At first, Officer Kevin Maloney kept it all to himself.

During an arrest in a Brooklyn subway station on Oct. 15, 2008, he
watched a fellow officer jab a baton between the buttocks of a
suspect, and he thought he heard the man moan, Officer Maloney
testified on Monday. He listened as the suspect, a body piercer named
Michael Mineo who had been seen smoking marijuana outside the
station, complained that someone had shoved a walkie-talkie inside
him. Later, he saw blood on Mr. Mineo's hand.

But Officer Maloney did not call an ambulance or tell a supervisor or
question any of his colleagues about why they released Mr. Mineo --
whom they had chased through the streets and forcibly subdued on the
subway platform -- with a summons for disorderly conduct. The episode
was only briefly noted in his memo book.

It was days later that Officer Maloney, then a 26-year-old assigned
to transit duty and still on workplace probation, decided to speak up
about what he had seen, breaking the wall of silence that has stymied
investigations into police misconduct.

"I came forward because the investigation was focused on someone
else," he said in State Supreme Court in Brooklyn, "and it shouldn't
be." The weight of that decision seemed to make his voice crack on the stand.

Officer Maloney is perhaps the most important prosecution witness
against the three officers on trial, and one by one, he was asked to
identify them: Richard Kern, charged with aggravated sexual abuse,
and Alex Cruz and Andrew Morales, who are accused of helping cover up
Officer Kern's actions.

His testimony, on the trial's seventh day, was critical to the
prosecution's case because it corroborated crucial aspects of Mr.
Mineo's account about what happened that day at the Prospect Park
subway station. During his own time on the stand last week, Mr. Mineo
was treated harshly by defense lawyers, who called attention to his
criminal record, his inconsistent statements and even his many tattoos.
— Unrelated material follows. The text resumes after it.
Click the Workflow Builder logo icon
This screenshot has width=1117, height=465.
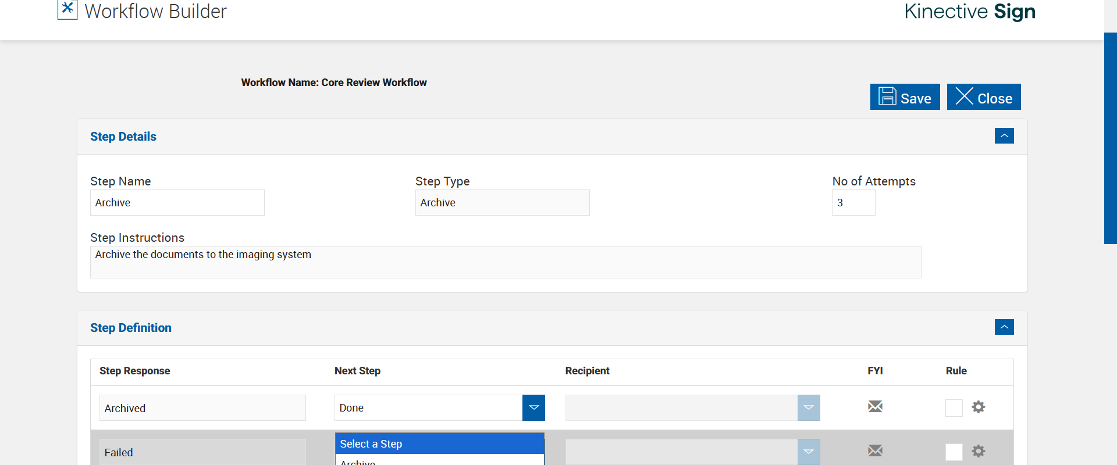[67, 9]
When asked why he did not speak out right away, Officer Maloney
testified that he did not think he had seen any misconduct.

"It did not register with you that Police Officer Kern had done
anything inappropriate?" asked John D. Patten, Officer Kern's lawyer.
Officer Maloney said that was correct.

He spent more than two tense hours on the witness stand, looking out
at the accused officers and, behind them, a row of police union
delegates. He sipped at water. His gaze swung from the jurors to the
defendants. He drank more water.

But if nerves made his voice waver, he never stammered, and he seemed
sure of his short answers: "Yes, sir" or "correct."

Officer Maloney, who is single and lives on Long Island with his
family, explained that he had been on the force for 22 months before
he crossed paths with Mr. Mineo. He was still green: Just that
morning, he had been disciplined for standing on the wrong subway platform.

Before graduating from the Police Academy in 2007, Mr. Maloney had
worked in sales and as an umpire. Assigned to the Transit Bureau, he
first roamed Brooklyn, then was given assignments in Coney Island,
Crown Heights and Bedford-Stuyvesant. That October day, he was
assigned to the B and Q lines. At 1:15 p.m., about two and a half
hours before the end of his shift, he was standing on the Q line's
southbound platform at the Prospect Park station when he said he saw
two officers chasing a man down the stairs.

The man -- Mr. Mineo -- doubled back toward the entrance, and Officer
Maloney said he bounded up the stairs to cut him off. Another
officer, Noel Jugraj, got to Mr. Mineo first and wrestled him to the ground.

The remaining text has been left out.